### TASK DATA
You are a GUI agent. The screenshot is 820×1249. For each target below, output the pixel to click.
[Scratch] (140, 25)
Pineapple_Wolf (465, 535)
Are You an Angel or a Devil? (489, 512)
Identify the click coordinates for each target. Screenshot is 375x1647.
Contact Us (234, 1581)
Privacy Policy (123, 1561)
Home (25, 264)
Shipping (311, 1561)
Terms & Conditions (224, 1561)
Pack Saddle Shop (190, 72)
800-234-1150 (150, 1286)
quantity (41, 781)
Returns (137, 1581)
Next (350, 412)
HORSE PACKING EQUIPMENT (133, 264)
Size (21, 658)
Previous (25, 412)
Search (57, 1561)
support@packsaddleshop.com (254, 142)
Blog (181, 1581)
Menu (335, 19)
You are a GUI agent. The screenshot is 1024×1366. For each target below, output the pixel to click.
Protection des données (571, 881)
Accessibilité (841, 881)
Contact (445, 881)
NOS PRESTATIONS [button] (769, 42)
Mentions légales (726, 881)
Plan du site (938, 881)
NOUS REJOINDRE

### EXERCISE DIRECTIONS
Having read the entries above, restate them all word for word.

### EXPECTED OUTPUT
You are a GUI agent. The screenshot is 820×1249. For each target below, output the pixel to click.
[Scratch] (140, 25)
Pineapple_Wolf (465, 535)
Are You an Angel or a Devil? (489, 512)
Identify the click coordinates for each target. Screenshot is 375x1647.
Contact Us (234, 1581)
Privacy Policy (123, 1561)
Home (25, 264)
Shipping (311, 1561)
Terms & Conditions (224, 1561)
Pack Saddle Shop (190, 72)
800-234-1150 (150, 1286)
quantity (41, 781)
Returns (137, 1581)
Next (350, 412)
HORSE PACKING EQUIPMENT (133, 264)
Size (21, 658)
Previous (25, 412)
Search (57, 1561)
support@packsaddleshop.com (254, 142)
Blog (181, 1581)
Menu (335, 19)
You are a GUI agent. The screenshot is 1024×1366. For each target below, output the pixel to click.
Protection des données (571, 881)
Accessibilité (841, 881)
Contact (445, 881)
NOS PRESTATIONS [button] (769, 42)
Mentions légales (726, 881)
Plan du site (938, 881)
NOUS REJOINDRE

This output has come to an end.